[INSTRUCTIONS FOR THE TASK] From the entries below, retype only the lines from the one with "The height and width of the screenshot is (1029, 476)." through the one with "Task: Open the サンプルユーザー12 profile link", exactly as written.

[RECORD EXCERPTS]
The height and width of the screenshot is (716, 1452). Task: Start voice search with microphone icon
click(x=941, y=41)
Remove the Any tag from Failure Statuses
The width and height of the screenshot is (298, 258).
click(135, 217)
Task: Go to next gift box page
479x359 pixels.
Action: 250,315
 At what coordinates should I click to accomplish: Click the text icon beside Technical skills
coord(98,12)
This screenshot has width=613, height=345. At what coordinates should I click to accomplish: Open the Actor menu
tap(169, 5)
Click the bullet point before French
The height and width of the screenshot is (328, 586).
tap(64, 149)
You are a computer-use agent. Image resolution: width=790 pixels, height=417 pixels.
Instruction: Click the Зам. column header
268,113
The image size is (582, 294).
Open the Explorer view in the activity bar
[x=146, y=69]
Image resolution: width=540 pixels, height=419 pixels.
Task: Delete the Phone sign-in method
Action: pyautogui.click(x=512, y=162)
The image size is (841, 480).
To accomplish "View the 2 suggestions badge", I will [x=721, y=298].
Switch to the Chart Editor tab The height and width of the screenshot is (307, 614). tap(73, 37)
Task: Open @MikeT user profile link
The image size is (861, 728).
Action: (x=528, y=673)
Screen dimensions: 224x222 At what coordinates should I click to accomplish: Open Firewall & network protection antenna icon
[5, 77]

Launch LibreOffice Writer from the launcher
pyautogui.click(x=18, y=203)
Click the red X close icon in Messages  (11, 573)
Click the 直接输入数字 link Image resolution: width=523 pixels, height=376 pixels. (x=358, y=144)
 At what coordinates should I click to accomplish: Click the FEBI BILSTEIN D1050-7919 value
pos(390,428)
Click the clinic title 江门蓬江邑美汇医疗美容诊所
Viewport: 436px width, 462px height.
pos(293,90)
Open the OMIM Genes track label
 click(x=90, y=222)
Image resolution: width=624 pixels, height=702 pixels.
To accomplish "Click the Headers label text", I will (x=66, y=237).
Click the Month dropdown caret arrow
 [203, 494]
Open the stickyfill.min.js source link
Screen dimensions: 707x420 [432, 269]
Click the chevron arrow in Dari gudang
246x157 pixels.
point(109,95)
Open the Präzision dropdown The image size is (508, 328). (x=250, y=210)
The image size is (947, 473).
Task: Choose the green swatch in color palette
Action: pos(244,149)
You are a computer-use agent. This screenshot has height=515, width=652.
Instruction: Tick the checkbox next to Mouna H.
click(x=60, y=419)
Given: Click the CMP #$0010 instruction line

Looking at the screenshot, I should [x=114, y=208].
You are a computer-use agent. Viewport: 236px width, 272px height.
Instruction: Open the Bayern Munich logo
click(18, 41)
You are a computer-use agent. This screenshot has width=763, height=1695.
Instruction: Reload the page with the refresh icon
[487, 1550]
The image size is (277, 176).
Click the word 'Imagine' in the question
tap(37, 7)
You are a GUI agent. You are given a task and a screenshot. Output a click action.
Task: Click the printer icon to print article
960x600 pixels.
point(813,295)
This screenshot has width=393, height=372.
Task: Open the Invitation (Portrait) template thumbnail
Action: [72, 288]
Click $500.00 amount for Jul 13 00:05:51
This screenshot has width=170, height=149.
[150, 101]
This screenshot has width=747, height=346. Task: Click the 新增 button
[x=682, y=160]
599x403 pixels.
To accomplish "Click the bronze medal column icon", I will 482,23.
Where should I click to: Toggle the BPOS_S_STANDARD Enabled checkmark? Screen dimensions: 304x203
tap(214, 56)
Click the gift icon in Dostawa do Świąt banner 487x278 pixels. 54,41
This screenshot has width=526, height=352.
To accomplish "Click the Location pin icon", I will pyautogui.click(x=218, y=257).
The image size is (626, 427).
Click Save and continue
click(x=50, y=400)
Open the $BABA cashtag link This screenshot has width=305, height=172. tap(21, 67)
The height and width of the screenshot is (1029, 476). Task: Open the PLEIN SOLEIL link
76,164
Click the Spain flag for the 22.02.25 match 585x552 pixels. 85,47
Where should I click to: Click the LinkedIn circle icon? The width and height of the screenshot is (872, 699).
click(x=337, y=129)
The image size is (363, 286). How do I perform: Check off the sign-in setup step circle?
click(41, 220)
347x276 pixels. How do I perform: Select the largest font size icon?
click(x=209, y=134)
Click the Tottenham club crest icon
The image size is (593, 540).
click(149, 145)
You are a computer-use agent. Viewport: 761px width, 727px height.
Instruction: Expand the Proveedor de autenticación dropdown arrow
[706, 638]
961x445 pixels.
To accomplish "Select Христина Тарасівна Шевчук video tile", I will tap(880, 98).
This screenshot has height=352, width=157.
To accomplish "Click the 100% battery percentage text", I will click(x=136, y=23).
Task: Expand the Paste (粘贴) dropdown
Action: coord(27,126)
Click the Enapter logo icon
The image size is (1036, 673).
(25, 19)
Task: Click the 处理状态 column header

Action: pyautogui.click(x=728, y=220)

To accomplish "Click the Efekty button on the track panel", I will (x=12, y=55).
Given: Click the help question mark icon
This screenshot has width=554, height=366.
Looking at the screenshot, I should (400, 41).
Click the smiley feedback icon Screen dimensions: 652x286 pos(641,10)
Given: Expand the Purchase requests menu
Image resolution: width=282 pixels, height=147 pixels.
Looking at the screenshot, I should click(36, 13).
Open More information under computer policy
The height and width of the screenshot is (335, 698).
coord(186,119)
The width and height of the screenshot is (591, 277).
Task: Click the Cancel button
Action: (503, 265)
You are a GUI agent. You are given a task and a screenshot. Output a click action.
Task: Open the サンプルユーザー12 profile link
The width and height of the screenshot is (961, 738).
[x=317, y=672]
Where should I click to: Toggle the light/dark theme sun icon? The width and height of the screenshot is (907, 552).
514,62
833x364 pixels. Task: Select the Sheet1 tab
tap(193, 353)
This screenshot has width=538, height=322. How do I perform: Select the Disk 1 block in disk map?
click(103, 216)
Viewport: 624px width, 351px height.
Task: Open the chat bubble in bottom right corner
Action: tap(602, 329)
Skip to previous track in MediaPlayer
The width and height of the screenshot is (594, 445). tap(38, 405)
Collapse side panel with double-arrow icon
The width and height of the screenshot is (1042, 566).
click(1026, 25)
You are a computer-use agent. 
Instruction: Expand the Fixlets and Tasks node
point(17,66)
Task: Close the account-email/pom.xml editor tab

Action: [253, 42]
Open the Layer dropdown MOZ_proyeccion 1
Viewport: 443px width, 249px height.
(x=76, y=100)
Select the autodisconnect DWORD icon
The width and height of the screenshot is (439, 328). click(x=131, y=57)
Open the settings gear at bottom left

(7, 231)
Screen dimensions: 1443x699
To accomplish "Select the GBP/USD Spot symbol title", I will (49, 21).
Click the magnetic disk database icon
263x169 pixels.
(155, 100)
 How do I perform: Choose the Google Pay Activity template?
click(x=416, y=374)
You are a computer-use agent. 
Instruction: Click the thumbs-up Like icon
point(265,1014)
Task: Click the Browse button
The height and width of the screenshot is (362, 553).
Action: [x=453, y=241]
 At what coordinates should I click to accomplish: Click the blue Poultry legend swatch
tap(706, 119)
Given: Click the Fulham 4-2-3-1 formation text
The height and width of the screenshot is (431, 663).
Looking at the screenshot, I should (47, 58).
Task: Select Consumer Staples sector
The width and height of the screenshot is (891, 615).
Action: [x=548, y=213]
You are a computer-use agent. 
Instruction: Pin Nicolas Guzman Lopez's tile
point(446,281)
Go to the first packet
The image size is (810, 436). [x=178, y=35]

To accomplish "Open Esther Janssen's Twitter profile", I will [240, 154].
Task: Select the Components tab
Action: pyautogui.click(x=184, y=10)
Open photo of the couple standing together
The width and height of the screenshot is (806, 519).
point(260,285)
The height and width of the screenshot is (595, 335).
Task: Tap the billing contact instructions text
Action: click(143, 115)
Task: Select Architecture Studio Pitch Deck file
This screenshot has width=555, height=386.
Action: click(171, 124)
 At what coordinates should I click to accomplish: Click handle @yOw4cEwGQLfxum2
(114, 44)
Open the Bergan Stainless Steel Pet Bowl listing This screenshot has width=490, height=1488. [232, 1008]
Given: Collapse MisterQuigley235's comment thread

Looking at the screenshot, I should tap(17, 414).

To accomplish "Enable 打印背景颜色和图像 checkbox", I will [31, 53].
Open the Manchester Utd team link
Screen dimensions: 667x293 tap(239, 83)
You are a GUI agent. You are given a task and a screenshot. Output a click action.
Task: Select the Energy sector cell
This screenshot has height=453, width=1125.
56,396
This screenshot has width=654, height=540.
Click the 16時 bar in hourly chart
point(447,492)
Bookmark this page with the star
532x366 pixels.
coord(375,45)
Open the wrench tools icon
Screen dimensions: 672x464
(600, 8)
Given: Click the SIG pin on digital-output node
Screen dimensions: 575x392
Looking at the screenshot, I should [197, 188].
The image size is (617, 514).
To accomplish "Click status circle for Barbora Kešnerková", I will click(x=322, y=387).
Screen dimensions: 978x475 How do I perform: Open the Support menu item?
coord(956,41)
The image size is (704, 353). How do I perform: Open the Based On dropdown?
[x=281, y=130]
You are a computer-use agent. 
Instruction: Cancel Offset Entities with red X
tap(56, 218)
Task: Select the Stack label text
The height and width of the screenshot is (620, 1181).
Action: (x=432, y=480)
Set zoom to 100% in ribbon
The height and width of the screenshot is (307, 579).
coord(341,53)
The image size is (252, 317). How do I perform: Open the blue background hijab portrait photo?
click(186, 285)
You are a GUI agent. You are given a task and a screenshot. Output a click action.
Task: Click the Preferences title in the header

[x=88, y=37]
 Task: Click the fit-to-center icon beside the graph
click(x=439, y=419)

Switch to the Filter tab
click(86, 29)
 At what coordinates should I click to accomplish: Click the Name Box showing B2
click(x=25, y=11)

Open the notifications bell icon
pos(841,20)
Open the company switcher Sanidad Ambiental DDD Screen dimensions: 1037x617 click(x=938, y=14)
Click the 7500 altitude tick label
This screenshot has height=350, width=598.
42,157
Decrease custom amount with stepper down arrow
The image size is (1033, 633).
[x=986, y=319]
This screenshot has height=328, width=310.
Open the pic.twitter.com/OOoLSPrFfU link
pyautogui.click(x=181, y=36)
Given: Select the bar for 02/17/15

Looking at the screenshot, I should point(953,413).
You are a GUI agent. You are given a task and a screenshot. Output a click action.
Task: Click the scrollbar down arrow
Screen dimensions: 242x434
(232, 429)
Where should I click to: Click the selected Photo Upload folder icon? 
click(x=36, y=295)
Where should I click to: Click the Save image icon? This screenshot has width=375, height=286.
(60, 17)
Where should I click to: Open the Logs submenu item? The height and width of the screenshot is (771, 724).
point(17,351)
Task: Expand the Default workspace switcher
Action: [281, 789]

[SOLUTION FOR THIS PROBLEM]
The height and width of the screenshot is (1029, 476). Task: Open the PLEIN SOLEIL link
76,164
Click the Spain flag for the 22.02.25 match 585x552 pixels. 85,47
Where should I click to: Click the LinkedIn circle icon? The width and height of the screenshot is (872, 699).
click(x=337, y=129)
The image size is (363, 286). How do I perform: Check off the sign-in setup step circle?
click(41, 220)
347x276 pixels. How do I perform: Select the largest font size icon?
click(x=209, y=134)
Click the Tottenham club crest icon
The image size is (593, 540).
click(149, 145)
You are a computer-use agent. Viewport: 761px width, 727px height.
Instruction: Expand the Proveedor de autenticación dropdown arrow
[706, 638]
961x445 pixels.
To accomplish "Select Христина Тарасівна Шевчук video tile", I will tap(880, 98).
This screenshot has height=352, width=157.
To accomplish "Click the 100% battery percentage text", I will click(x=136, y=23).
Task: Expand the Paste (粘贴) dropdown
Action: coord(27,126)
Click the Enapter logo icon
The image size is (1036, 673).
(25, 19)
Task: Click the 处理状态 column header

Action: pyautogui.click(x=728, y=220)

To accomplish "Click the Efekty button on the track panel", I will (x=12, y=55).
Given: Click the help question mark icon
This screenshot has width=554, height=366.
Looking at the screenshot, I should (400, 41).
Click the smiley feedback icon Screen dimensions: 652x286 pos(641,10)
Given: Expand the Purchase requests menu
Image resolution: width=282 pixels, height=147 pixels.
Looking at the screenshot, I should click(36, 13).
Open More information under computer policy
The height and width of the screenshot is (335, 698).
coord(186,119)
The width and height of the screenshot is (591, 277).
Task: Click the Cancel button
Action: (503, 265)
You are a GUI agent. You are given a task and a screenshot. Output a click action.
Task: Open the サンプルユーザー12 profile link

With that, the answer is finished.